> **AIM OF THE EXERCISE**: Reproduce verbatim the stretch of the records from the line containing "The height and width of the screenshot is (338, 615)." through the line containing "Click the notes", including both of those lines.

> **LISTED ENTRIES**:
* Start *

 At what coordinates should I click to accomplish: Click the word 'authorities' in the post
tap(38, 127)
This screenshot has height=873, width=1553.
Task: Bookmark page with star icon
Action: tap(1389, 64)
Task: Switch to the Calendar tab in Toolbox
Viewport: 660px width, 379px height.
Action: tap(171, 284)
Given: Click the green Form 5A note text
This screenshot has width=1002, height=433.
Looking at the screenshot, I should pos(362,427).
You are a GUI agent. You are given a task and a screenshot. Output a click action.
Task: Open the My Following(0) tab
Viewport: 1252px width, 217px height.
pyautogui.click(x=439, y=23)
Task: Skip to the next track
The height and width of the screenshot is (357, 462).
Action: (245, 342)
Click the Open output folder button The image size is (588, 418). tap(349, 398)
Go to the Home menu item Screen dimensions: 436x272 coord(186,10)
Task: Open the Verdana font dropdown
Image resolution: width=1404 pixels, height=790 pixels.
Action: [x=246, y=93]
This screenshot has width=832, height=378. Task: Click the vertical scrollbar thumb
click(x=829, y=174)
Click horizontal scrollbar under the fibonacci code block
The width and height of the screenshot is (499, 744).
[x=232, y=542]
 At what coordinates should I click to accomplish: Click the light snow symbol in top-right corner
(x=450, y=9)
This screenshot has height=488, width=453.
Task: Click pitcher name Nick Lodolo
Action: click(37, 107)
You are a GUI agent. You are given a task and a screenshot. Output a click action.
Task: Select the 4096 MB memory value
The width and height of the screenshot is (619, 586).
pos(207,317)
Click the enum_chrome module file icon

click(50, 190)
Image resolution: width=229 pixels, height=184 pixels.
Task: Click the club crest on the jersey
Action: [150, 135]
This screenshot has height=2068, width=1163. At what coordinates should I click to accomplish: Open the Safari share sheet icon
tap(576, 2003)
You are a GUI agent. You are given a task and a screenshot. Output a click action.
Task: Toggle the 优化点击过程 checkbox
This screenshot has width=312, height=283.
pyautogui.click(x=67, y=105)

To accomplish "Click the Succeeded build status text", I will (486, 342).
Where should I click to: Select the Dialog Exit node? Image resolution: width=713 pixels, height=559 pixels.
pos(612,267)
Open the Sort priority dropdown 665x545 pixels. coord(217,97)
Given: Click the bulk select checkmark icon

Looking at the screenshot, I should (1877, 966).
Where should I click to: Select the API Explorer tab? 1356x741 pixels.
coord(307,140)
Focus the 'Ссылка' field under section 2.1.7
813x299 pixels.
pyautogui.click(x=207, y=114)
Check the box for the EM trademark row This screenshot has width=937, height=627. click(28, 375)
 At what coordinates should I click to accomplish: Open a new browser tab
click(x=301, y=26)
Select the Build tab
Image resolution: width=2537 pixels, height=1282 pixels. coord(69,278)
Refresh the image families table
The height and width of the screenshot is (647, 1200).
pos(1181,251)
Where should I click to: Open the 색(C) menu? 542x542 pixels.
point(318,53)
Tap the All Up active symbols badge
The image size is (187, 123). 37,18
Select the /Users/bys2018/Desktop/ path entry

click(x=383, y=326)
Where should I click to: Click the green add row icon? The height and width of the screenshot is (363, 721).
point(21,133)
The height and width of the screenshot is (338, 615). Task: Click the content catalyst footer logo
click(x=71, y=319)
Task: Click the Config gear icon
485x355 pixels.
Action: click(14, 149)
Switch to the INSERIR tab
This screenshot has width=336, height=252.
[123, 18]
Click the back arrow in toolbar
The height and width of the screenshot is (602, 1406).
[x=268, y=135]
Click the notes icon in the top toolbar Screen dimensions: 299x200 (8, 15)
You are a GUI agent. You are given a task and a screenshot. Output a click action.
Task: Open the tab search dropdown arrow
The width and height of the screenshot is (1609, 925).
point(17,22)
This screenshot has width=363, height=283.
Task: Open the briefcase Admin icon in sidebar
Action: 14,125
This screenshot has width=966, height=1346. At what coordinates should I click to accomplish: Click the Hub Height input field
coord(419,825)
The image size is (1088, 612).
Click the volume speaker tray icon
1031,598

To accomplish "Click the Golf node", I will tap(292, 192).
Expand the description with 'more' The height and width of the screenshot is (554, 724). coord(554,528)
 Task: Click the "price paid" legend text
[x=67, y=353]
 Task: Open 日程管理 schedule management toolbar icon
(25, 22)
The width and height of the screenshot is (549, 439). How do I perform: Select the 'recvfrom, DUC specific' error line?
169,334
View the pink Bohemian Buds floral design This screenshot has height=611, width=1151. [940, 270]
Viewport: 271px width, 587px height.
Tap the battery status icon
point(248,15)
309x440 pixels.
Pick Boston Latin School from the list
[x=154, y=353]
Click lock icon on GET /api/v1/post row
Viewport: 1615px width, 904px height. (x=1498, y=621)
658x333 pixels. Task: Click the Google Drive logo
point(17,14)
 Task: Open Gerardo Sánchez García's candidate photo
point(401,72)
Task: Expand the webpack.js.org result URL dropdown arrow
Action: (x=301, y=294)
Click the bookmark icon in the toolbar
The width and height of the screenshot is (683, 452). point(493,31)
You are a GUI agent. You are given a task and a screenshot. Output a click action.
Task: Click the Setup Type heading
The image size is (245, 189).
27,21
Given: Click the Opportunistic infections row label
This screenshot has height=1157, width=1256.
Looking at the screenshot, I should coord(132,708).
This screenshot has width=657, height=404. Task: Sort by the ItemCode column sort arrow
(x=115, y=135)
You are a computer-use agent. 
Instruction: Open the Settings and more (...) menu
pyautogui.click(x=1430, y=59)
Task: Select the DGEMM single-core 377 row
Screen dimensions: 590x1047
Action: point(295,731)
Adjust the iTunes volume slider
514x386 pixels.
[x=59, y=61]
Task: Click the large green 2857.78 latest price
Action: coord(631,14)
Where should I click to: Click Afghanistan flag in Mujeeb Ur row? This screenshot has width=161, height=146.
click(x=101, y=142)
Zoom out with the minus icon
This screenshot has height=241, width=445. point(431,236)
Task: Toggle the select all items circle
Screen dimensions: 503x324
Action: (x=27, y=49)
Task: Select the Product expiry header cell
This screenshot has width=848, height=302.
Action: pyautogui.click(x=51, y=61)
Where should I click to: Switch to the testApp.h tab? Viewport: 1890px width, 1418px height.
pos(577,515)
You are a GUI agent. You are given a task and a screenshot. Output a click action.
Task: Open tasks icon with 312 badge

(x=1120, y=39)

* End *

> **RESULT OF THIS TASK**:
The height and width of the screenshot is (338, 615). Task: Click the content catalyst footer logo
click(x=71, y=319)
Task: Click the Config gear icon
485x355 pixels.
Action: click(14, 149)
Switch to the INSERIR tab
This screenshot has width=336, height=252.
[123, 18]
Click the back arrow in toolbar
The height and width of the screenshot is (602, 1406).
[x=268, y=135]
Click the notes icon in the top toolbar Screen dimensions: 299x200 (8, 15)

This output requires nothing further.